The refinement of individual role interfaces is based simply on the implication relation. Safe refinement of all roles of a particular component is essential for safe refinement of a component. Conditions for the refinement are devised such that the collaborating components would still be in agreement with the refined interaction policies of the new role interface. We consider two types of refinement,  independent and simultaneous. Independent refinement occurs when a single role interface is modified. Before mutual compatibility of the refined role and its connected role interface can be achieved, one must demonstrate that the refined role interface interaction policies can at least engage in the expected interaction patterns, as dictated by level of abstraction prior to refinement. Formally, the constraints on the input patterns should be weaker, while the output constraints should be stronger.
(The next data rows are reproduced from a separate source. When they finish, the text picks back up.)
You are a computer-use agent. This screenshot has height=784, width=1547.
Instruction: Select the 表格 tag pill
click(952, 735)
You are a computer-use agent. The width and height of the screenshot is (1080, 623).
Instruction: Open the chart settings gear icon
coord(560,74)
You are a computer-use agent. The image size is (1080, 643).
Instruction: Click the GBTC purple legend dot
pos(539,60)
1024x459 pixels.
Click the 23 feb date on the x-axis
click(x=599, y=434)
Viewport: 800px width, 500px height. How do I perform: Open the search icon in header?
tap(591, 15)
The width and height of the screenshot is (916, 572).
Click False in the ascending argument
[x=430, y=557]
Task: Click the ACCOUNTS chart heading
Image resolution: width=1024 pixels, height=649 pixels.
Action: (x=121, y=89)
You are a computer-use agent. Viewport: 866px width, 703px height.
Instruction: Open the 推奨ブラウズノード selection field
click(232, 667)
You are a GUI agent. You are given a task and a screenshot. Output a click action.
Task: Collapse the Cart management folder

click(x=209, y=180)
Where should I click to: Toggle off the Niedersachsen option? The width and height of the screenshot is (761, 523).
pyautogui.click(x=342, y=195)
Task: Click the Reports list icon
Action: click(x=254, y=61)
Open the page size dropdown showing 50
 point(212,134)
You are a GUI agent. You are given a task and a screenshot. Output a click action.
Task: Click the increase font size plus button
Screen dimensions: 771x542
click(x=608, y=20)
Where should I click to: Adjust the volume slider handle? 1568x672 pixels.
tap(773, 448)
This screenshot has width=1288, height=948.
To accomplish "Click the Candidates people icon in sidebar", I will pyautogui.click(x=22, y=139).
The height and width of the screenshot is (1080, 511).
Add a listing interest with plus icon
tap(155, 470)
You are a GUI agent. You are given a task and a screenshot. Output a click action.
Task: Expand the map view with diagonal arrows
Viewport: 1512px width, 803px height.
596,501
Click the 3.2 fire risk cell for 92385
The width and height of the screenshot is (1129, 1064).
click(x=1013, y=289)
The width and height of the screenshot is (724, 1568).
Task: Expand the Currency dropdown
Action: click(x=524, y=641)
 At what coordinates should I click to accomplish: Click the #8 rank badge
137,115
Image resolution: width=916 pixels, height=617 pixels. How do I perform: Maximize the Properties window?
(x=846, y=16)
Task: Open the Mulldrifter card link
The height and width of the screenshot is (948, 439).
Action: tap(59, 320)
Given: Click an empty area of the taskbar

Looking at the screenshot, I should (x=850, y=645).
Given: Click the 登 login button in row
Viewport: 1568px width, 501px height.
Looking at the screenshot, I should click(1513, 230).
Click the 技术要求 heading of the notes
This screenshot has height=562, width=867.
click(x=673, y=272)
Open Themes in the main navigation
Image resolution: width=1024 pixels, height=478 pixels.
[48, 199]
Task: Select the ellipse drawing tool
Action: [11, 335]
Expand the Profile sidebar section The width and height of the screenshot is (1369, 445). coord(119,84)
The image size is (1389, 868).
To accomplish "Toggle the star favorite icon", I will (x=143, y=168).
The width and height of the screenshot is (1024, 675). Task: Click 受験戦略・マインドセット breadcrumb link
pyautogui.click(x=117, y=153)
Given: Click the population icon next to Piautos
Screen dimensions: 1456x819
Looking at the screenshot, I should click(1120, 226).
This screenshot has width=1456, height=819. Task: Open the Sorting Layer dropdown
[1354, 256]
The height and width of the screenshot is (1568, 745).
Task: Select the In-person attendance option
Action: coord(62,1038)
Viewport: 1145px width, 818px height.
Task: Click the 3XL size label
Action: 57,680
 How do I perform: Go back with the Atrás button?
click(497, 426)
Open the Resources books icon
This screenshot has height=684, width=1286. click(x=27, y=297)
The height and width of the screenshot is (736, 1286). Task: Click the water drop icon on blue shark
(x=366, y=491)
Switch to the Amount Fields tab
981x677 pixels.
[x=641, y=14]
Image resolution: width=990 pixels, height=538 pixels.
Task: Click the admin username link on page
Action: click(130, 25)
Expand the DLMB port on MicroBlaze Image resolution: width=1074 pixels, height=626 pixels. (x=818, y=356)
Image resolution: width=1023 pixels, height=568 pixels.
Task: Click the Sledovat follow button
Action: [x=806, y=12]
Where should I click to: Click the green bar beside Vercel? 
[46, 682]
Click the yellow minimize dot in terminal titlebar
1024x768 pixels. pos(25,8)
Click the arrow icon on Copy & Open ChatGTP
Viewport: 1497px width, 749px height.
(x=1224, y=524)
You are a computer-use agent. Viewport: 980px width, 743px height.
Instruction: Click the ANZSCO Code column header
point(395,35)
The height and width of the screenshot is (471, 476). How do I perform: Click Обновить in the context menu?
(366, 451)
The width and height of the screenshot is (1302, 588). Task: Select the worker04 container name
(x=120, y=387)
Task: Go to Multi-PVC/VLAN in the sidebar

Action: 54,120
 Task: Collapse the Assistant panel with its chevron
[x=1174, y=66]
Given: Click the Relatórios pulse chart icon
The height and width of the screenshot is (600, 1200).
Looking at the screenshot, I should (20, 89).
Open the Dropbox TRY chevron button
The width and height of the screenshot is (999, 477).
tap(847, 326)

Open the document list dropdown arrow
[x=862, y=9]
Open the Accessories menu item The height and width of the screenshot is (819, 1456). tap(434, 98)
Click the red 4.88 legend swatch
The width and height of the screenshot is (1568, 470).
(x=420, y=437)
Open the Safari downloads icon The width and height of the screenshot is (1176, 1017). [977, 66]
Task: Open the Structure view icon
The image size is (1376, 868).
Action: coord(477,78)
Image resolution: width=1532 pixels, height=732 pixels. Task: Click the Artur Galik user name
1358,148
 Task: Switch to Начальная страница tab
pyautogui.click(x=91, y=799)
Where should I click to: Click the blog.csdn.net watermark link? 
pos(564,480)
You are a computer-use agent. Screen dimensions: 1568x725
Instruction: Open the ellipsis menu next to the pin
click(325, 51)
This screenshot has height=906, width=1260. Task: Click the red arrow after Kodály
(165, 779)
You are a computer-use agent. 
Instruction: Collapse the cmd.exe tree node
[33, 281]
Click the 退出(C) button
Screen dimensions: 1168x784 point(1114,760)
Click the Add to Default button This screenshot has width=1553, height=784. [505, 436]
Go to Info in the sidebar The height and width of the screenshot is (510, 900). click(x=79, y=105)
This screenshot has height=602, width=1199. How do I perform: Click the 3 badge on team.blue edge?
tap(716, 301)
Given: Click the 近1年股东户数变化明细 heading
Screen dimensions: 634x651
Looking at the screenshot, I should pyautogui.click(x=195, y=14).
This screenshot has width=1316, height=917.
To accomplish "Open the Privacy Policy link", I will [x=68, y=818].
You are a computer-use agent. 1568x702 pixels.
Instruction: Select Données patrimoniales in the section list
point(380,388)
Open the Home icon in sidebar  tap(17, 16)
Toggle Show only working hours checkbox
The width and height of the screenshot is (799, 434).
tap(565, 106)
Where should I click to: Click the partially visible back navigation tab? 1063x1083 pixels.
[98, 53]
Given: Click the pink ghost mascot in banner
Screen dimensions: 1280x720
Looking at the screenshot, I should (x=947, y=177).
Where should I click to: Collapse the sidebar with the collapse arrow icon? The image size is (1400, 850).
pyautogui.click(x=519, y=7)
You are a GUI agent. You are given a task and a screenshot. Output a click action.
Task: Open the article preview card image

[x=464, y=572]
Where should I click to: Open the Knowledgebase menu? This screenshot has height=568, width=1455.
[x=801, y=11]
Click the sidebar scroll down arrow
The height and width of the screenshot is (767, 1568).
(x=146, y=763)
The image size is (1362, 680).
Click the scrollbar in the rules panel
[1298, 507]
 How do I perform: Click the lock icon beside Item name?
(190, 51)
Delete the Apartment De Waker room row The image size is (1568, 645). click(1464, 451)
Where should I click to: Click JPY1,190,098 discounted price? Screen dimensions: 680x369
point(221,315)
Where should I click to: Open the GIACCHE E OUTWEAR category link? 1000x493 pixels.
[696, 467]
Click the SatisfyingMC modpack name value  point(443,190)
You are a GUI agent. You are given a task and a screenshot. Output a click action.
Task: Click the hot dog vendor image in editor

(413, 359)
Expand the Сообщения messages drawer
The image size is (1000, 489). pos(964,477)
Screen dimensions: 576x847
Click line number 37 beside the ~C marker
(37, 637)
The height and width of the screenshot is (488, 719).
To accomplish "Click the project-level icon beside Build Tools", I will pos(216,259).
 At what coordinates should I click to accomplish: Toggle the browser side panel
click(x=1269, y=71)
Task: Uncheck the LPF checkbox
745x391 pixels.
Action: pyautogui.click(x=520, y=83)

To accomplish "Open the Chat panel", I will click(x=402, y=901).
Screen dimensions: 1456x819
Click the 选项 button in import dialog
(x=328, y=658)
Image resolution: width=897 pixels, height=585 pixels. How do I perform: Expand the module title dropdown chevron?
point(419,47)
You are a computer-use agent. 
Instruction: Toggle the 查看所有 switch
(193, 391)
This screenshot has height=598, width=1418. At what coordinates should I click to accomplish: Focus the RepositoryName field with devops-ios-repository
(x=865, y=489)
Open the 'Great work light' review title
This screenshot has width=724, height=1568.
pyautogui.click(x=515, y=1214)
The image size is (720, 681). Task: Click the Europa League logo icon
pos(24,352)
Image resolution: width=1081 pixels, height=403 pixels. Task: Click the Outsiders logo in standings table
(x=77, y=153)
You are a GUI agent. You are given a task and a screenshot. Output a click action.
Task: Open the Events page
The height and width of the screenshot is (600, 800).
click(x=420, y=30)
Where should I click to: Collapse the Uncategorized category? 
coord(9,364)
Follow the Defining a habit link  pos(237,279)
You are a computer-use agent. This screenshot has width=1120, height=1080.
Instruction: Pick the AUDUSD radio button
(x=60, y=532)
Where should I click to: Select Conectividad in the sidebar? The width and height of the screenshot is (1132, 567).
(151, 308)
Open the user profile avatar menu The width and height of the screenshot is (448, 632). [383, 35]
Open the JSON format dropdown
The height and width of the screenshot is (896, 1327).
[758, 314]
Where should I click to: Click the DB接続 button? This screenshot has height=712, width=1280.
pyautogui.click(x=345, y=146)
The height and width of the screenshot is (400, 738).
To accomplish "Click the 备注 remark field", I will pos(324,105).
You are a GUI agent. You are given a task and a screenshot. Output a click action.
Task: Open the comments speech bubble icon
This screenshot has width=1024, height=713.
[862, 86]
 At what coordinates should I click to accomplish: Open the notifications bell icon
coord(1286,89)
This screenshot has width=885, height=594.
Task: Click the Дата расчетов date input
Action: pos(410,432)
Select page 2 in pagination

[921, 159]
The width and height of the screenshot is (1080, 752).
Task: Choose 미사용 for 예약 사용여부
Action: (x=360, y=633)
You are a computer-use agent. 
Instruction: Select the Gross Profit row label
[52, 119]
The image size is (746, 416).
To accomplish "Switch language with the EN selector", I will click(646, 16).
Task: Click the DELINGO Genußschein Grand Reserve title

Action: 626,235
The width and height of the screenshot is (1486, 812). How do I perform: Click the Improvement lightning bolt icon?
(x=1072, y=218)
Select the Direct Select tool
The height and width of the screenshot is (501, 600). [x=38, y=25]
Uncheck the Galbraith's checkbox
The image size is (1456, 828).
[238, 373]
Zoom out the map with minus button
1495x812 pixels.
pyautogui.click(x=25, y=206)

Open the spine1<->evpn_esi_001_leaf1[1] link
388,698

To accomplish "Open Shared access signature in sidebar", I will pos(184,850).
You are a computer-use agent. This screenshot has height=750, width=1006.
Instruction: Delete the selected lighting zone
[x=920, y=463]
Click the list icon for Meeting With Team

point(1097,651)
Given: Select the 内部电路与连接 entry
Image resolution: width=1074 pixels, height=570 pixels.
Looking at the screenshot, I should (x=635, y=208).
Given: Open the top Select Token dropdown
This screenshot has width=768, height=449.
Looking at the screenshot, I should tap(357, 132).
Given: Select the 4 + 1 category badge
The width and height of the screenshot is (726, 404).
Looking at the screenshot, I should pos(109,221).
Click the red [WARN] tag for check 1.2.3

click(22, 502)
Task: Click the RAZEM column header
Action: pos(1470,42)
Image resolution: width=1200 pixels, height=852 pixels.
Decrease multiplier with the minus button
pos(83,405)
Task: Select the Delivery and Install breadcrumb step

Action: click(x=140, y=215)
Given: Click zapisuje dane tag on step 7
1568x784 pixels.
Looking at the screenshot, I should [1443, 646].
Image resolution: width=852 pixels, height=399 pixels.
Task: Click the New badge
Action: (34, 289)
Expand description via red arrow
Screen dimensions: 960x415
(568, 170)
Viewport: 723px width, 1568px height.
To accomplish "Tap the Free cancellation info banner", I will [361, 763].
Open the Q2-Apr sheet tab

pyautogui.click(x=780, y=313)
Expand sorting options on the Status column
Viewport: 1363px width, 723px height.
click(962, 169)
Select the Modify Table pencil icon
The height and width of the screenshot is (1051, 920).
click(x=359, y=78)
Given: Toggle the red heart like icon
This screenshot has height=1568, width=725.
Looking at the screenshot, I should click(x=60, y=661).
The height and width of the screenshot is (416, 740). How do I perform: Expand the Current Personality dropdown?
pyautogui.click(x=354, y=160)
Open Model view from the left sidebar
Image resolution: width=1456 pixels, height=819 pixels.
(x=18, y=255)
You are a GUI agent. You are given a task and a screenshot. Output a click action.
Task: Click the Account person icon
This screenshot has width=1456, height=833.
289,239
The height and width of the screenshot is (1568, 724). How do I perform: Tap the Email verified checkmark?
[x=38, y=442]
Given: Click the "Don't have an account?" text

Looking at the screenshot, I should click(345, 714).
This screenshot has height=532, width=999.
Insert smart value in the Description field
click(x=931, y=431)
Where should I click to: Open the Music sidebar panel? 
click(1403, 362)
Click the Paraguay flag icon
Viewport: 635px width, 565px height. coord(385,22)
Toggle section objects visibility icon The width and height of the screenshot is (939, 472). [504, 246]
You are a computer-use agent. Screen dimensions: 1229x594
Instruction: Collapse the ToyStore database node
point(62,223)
Hence, the refined role interface would be able to accept the expected input streams from its connection, as well as additional patterns required by the refinement, while the outputs of the refined interface should be acceptable by the input pattern assumptions of the connected role interface. Furthermore, due to internal non-determinism of the finite state abstraction of the protocol and interaction policies, those sets of message traces or streams that fail to be accommodated by the refined protocol must also shown to be failures in the original protocol. That is, it is essential to incorporate failure semantics. The above argument requires the refined interface to handle all the traces permissible in the more abstract policy specification. Furthermore, all input/output stream failures of the refined specification are also input/output failures of the abstract specification. It is required that the output stream of the refined policy to be equivalent to the output stream of the original interaction policy under independent refinement. This condition is sufficient to ensure that the output streams of the refined policy will be accepted by the receiving role interface. In simultaneous refinement, the constraint on the set of output streams of the refined policy is relaxed to incorporate additional output streams. This relaxation must ensure, however, that the receiving role interfaces and the composition protocol can consistently handle new sets of output streams

4.3  Mutual Role Interaction Policy Compatibility

The role compatibility method uses semantic analysis to ensure the congruity of connected role interface interaction policies.  That is, interaction policies of connected interfaces are checked to ensure that they are consistent with each other. More specifically, collaborating components receive and send messages in a synchronized manner; that is, when a collaboration mate sends a message, the receiving party is shown to be in a state to receive and act upon the message. To this end, each role interface declares the set of input and output channels in terms of the provided (required) services and the input (output) events. The services refer to bi-directional method calls, whereas the events are unidirectional. The mutual role compatibility condition formulation requires successful matching of (1) the provided and required services and (2) the assumption and obligation constraints of each role with respect to its peer. That is, the required services of a particular role need to be a subset of the provided services of its mate. Furthermore, the obligations of a role with respect to its mate should be compatible with the assumptions of the mate component. More specifically, the output stream constraints, called obligations, of a particular role with respect to its mate need to match the trace constraints on or assumptions about the input trace stream constraints of the mate component. Conversely, the input stream trace constraints of the same role must comply with the output stream obligation constraints of its mate. Note that the output messages of a role interface are the input messages of its mate with opposite directions.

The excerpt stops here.